Photographers at an office taking photos of a corporate business woman behind a desk.
Organizing a photo shoot for your business means determining things like which employees to include, where to have the shoot, how much to budget, and how the photos will be used. — Getty Images/Tetra Images

Professional headshots can boost your business's first impression, reinforce your company’s values, and establish trust among clients by helping them put faces to the company name. Organizing a corporate headshot session for your team can achieve all of this while establishing consistency in your digital presence and marketing materials.

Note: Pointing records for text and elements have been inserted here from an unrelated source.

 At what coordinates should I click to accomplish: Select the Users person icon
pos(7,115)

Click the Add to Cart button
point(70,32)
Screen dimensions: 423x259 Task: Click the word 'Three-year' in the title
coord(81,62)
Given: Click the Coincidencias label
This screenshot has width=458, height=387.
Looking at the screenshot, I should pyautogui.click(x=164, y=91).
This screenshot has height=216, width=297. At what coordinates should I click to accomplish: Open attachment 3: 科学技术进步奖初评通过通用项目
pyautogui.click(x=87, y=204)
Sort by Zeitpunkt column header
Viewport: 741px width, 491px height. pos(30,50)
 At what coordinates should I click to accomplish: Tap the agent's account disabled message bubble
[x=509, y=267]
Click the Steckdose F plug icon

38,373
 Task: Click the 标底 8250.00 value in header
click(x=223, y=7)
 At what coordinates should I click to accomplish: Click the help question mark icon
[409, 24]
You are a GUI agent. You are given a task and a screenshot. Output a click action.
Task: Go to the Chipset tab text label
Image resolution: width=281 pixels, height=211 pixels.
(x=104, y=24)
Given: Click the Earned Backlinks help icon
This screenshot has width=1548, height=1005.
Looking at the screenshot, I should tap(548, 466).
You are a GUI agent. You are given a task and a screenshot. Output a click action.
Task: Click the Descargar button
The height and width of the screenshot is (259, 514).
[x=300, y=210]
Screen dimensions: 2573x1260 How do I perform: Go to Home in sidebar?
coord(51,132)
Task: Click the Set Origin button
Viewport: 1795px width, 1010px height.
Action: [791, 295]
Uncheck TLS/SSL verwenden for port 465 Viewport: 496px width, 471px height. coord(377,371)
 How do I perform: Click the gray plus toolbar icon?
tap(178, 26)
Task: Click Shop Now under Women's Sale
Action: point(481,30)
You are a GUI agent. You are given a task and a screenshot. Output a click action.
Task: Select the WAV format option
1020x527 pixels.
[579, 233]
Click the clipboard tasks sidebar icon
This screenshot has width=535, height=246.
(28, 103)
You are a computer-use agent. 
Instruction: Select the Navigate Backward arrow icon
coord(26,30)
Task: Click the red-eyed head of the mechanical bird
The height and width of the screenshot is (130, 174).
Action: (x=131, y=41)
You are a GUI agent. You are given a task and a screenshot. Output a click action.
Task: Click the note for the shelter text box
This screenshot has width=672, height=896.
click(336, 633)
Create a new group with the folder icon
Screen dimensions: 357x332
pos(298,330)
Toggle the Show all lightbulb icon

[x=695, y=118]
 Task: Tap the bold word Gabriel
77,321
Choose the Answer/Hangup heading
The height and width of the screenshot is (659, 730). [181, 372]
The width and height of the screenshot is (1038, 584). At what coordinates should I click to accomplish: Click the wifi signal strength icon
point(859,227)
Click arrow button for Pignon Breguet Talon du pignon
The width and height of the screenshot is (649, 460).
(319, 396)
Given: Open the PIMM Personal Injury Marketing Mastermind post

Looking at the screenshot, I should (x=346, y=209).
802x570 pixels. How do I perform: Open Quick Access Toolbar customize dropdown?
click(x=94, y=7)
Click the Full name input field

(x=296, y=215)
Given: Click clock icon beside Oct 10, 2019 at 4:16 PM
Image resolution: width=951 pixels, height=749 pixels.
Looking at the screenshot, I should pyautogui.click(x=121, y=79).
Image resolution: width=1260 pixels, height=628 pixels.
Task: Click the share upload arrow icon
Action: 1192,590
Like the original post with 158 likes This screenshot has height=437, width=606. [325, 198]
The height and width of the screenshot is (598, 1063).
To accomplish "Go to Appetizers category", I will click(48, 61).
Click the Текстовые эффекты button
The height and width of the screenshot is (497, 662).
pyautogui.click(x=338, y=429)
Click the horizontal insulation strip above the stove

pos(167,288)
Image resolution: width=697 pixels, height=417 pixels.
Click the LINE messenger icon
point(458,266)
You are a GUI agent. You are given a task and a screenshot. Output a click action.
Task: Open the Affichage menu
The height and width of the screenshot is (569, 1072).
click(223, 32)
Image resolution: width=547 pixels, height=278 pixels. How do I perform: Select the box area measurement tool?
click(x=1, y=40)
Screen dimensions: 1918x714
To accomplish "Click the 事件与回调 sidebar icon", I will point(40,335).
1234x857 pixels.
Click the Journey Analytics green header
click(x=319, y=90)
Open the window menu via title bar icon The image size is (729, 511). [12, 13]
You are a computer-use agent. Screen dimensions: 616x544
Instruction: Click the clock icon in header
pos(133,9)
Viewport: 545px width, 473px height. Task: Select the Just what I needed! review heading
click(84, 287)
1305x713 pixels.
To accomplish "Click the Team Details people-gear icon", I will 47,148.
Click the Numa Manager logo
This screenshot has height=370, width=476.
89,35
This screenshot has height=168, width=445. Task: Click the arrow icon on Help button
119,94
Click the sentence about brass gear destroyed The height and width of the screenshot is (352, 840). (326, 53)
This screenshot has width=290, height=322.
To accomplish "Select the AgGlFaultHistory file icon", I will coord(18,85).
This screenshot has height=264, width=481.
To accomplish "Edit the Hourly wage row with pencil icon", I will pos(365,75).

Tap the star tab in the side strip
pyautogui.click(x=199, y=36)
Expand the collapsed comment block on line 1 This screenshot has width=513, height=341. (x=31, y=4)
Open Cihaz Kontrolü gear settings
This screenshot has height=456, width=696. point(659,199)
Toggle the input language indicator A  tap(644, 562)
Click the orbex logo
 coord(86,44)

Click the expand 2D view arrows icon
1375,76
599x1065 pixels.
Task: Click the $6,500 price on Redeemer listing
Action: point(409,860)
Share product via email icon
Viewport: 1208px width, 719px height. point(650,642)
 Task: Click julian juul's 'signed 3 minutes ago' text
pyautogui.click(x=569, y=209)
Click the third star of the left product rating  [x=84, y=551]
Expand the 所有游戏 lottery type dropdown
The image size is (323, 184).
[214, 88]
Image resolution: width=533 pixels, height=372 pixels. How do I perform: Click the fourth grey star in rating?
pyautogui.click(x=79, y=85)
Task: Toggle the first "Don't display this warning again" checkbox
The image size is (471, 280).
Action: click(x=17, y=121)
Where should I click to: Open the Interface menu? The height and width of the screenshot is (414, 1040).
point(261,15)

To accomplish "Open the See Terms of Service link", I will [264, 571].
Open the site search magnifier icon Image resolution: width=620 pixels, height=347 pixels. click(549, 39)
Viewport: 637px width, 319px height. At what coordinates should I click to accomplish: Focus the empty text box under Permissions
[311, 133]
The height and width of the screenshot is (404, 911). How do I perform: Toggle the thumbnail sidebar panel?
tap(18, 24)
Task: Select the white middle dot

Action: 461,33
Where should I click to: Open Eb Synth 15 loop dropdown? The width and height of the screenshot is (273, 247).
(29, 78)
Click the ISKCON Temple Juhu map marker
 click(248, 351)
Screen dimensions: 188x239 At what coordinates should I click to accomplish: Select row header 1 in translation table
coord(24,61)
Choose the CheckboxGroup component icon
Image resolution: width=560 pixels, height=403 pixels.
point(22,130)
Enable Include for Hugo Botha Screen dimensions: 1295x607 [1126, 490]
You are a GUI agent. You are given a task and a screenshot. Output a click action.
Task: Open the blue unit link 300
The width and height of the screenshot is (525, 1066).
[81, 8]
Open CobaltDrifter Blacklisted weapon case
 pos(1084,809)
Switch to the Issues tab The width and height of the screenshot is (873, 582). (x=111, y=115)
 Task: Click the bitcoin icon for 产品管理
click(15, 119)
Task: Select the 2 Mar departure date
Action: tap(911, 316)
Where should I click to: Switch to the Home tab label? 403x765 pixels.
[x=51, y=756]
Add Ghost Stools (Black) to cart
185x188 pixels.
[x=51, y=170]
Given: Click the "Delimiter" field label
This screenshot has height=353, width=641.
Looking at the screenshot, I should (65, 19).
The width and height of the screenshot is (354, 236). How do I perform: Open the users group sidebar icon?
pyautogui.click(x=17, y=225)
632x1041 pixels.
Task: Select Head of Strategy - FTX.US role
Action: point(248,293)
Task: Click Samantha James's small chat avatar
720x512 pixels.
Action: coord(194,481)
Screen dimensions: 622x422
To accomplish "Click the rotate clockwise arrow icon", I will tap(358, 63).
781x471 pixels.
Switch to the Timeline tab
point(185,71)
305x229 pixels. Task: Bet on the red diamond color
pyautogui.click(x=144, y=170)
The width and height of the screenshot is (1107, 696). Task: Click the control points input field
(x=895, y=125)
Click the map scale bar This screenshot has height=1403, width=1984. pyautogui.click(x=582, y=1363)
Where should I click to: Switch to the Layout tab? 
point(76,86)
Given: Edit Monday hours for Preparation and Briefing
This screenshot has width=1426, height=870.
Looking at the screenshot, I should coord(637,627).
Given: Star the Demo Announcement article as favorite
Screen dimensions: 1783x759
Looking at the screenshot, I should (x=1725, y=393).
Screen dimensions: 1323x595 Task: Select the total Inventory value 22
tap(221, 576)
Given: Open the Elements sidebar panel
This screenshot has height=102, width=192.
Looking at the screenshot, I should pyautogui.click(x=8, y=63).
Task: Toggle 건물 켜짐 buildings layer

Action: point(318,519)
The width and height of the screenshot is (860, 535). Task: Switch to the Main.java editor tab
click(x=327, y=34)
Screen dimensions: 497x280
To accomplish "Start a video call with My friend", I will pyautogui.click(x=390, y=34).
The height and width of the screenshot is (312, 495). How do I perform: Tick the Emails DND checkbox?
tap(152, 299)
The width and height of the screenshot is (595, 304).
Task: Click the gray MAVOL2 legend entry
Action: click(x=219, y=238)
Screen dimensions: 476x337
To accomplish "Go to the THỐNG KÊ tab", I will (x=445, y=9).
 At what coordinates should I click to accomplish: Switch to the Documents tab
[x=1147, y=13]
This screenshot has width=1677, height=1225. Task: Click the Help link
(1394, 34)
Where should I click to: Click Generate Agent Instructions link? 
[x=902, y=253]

To make the most of a corporate headshot photo shoot, here are a few helpful steps to follow.

Determine the logistics

To organize a corporate photo shoot, start by determining who will participate: Will it be exclusively for executives, or will all employees be included? Will you only do individual headshots or do you want to have a few group photos taken as well?

Once you’ve determined the number of employees being photographed, set a budget. A photo shoot price quote will generally include everything from the pre-production consultation to photographer and assistant fees to travel expenses and post-production services.

Other logistics include the time and place of the photo shoot and the aesthetic you’re hoping to achieve in the photos. In-office photos will have a different look and feel than those taken in a studio or at an outside location, so it’s important to understand where your potential photographer is willing to shoot.

[Read More: How to Take a Great Headshot: 5 Tips to Put Your Best Face Forward]

Search for the perfect photographer

The right photographer will make all the difference in a corporate headshot session. Hire someone within your budget who has a proven track record in commercial or corporate photography. Remember, some photographers are willing to travel, while others will only take local clients.

Browse photographers’ portfolios on their website or social media to see examples of their work and read reviews — ensure the photographer you work with is experienced enough to execute your vision and represent your company.

Booking a consultation with a photographer is a great way to set expectations and determine if they’d be the right fit for your business. During this meeting, you can discuss the style of photo your company is looking for (headshot, full body, etc.), the turnaround time, and any other specifics and preferences.

In-office photos will have a different look and feel than those taken in a studio or at an outside location, so it’s important to understand where your potential photographer is willing to shoot.

Communicate expectations with your team

Before your headshot session, communicate the time, date, and location, as well as your expectations and goals for the shoot with employees.

Compile all expectations into a document or email and share it well in advance so employees have adequate time to prepare. This message should include items such as appropriate attire, whether or not props will be necessary, call times, and the expected time commitment for the shoot (30 minutes to an hour is the sweet spot.). It’s also important to inform employees how and where the photos will be used.

Finally, communicate the aesthetic your company is going for with these photos, whether it’s fun and creative, friendly and open, or professional and serious.

Prepare for the shoot

Regardless of whether the shoot will take place in-studio or on-location, preparation is essential. Before an in-office photo shoot, clean up the space and make sure there are numerous locations available for an extended period of time. These photo locations should not have any customers or other employees in the background, and there shouldn’t be any traffic nearby.

For on-location shoots, planning ahead is critical to confirm that there are enough parking spots for employees, that the location appears as promised, and that the photographer can easily set up their equipment.

Use the assets wisely

Once you’ve successfully had your corporate headshot photo shoot, determine how you will use the assets. Utilize your assets as much as possible by sharing them on social media, on your website, in printed materials such as presentation announcements, and during professional conferences.

Corporate headshots can highlight your company culture and your employees while still maintaining professionalism. Use professional headshots for any kind of press or promotional material to strengthen your brand and create a cohesive visual image for your company.